Bruselas reabre el debate público tras un verano marcado por incendios masivos, olas de calor y sequías que han afectado a múltiples cuencas fluviales europeas y obligado a desalojos de población. La acumulación de fenómenos extremos ha situado de nuevo la emergencia climática en el centro de la agenda comunitaria y ha llevado a que se planteen medidas financieras extraordinarias a escala europea. En este contexto, la vicepresidenta de la Comisión Europea, Teresa Ribera, presentará en los próximos días dos propuestas de gran calado político.

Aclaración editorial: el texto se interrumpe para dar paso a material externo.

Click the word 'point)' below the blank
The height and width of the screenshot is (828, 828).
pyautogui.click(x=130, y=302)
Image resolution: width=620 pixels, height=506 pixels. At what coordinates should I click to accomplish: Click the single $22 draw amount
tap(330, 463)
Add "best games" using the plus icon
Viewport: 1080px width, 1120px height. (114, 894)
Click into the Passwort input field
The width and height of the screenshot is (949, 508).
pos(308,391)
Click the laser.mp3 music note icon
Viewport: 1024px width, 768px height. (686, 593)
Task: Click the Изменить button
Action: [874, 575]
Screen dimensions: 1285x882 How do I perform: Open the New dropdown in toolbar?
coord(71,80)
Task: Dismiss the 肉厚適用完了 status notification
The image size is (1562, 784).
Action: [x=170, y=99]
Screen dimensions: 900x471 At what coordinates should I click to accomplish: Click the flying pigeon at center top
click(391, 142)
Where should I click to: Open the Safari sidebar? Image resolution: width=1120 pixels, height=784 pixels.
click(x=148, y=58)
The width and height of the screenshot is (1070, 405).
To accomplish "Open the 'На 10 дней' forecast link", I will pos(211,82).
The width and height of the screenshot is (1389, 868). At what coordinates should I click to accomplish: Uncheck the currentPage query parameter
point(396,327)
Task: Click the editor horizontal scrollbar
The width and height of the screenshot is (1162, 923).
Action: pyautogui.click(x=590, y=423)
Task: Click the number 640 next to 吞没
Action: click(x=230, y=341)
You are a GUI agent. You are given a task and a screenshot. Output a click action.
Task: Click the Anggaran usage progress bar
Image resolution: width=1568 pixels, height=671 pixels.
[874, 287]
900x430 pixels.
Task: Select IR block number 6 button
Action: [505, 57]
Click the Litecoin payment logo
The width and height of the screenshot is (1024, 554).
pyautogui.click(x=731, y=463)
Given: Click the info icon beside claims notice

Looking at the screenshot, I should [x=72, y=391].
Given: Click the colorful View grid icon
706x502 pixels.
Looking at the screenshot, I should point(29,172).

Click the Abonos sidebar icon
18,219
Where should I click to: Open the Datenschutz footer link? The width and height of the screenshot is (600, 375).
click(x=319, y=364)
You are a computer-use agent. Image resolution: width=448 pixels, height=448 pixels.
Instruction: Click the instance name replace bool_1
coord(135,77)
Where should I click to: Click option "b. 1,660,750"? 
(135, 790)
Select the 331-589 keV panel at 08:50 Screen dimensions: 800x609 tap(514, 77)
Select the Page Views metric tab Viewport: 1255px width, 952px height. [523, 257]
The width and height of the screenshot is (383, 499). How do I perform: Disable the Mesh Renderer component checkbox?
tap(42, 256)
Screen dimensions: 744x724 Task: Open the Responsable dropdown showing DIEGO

La primera iniciativa propondrá la emisión de deuda común conocida en el debate público como eurobonos, un mecanismo diseñado para canalizar recursos hacia inversiones en prevención, adaptación y fortalecimiento de infraestructuras frente al cambio climático. La medida busca acelerar la movilización de fondos sin depender exclusivamente de los presupuestos nacionales, pero enfrenta reservas por parte de gobiernos que rechazan la mutualización de deuda y por cuestiones de competencias financieras dentro del bloque.
La segunda propuesta contempla un impuesto extraordinario sobre los beneficios de las compañías petroleras, una fórmula que, según fuentes institucionales, sería defendida por España y otros Estados miembros. Ese gravamen tendría como objetivo generar ingresos adicionales destinados a financiar actuaciones de mitigación y apoyo a regiones más afectadas por los eventos climáticos. Ambas medidas combinadas pretenden ofrecer respuestas de corto plazo y vías de financiación sostenibles para los compromisos climáticos de la Unión.
El anuncio reactiva también un debate político más amplio sobre la arquitectura financiera europea: la ampliación de instrumentos comunes, la redistribución de costes entre Estados y la compatibilidad con las normas fiscales vigentes. Tras un periodo en el que la llamada a la agenda verde había perdido impulso, las propuestas de la Comisión darán lugar a negociaciones en instituciones comunitarias y en los Parlamentos nacionales. En las próximas semanas se conocerá si prevalecen las posturas a favor de avanzar en herramientas colectivas o si primarán las reticencias a la hora de compartir riesgos financieros a escala europea.